> ## Documentation Index
> Fetch the complete documentation index at: https://docs.openp.ai/llms.txt
> Use this file to discover all available pages before exploring further.

# Embeddings

> POST /v1/embeddings — text embedding vectors

Convert text into high-dimensional vectors for semantic retrieval, clustering, recommendation and more.

## Request

```bash theme={null}
curl https://openp.ai/v1/embeddings \
  -H "Authorization: Bearer $OPENPAI_API_KEY" \
  -H "Content-Type: application/json" \
  -d '{
    "model": "text-embedding-3-small",
    "input": ["hello world", "你好世界"]
  }'
```

### Parameters

| Field             | Type            | Required | Description                                                  |
| ----------------- | --------------- | :------: | ------------------------------------------------------------ |
| `model`           | string          |     ✅    | Embedding model ID                                           |
| `input`           | string \| array |     ✅    | A single string or an array                                  |
| `encoding_format` | string          |          | `float` (default) or `base64`                                |
| `dimensions`      | integer         |          | Truncate to a specified dimension (text-embedding-3-\* only) |
| `user`            | string          |          | End-user identifier                                          |

### Recommended models

| Model ID                 | Dimensions             | Notes                    |
| ------------------------ | ---------------------- | ------------------------ |
| `text-embedding-3-small` | 1536 (reducible ≥ 512) | Default recommendation   |
| `text-embedding-3-large` | 3072 (reducible ≥ 256) | High quality             |
| `text-embedding-ada-002` | 1536                   | Older                    |
| `text-embedding-004`     | 768                    | Google                   |
| `bge-m3`                 | 1024                   | Multilingual open-source |
| `text-embedding-v3`      | 1024                   | Tongyi Qianwen           |

## Response

```json theme={null}
{
  "object": "list",
  "data": [
    {
      "object": "embedding",
      "index": 0,
      "embedding": [0.0023, -0.018, ...]
    },
    {
      "object": "embedding",
      "index": 1,
      "embedding": [0.0021, -0.015, ...]
    }
  ],
  "model": "text-embedding-3-small",
  "usage": {"prompt_tokens": 5, "total_tokens": 5}
}
```

## Python example

```python theme={null}
from openai import OpenAI
client = OpenAI(api_key="sk-...", base_url="https://openp.ai/v1")

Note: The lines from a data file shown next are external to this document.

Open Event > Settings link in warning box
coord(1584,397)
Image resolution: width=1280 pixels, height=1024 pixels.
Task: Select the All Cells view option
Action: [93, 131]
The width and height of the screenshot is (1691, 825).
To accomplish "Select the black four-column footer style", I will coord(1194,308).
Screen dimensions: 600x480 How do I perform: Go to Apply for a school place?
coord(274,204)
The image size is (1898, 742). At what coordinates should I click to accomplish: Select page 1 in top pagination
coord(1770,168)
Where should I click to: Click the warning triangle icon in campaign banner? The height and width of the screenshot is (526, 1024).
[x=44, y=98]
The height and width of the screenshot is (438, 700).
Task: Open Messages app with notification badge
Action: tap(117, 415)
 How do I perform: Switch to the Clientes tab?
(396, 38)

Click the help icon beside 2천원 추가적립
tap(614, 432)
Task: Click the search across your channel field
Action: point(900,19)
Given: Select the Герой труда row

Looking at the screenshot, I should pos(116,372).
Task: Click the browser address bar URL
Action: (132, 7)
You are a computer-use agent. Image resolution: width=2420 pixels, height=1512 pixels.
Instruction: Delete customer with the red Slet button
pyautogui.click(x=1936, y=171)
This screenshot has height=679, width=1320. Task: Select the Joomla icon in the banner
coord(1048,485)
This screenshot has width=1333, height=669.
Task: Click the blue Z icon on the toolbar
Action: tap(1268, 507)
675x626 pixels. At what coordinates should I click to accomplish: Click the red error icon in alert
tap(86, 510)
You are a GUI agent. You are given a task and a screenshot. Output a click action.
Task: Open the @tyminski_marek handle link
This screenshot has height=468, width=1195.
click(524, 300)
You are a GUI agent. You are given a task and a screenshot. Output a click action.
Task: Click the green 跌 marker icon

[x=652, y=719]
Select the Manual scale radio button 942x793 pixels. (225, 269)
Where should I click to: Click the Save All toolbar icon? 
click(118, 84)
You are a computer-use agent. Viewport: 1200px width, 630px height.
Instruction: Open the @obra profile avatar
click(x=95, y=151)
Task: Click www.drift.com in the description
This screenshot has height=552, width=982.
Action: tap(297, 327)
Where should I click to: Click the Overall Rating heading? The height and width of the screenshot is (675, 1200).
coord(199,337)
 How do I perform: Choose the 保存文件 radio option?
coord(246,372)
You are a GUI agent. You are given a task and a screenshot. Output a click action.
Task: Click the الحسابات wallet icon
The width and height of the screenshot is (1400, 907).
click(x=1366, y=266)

resp = client.embeddings.create(
    model="text-embedding-3-small",
    input=["hello", "world"],
)
import numpy as np
vecs = np.array([e.embedding for e in resp.data])
# cosine similarity
sim = vecs @ vecs.T / (np.linalg.norm(vecs, axis=1)[:, None] * np.linalg.norm(vecs, axis=1)[None, :])
```

## Dimension truncation

```json theme={null}
{
  "model": "text-embedding-3-large",
  "input": "hello",
  "dimensions": 256
}
```

Truncated vectors preserve semantics while using less memory / compute.

## Billing

Charged by `prompt_tokens` only — **no output tokens**. See [Billing](/en/pricing/billing).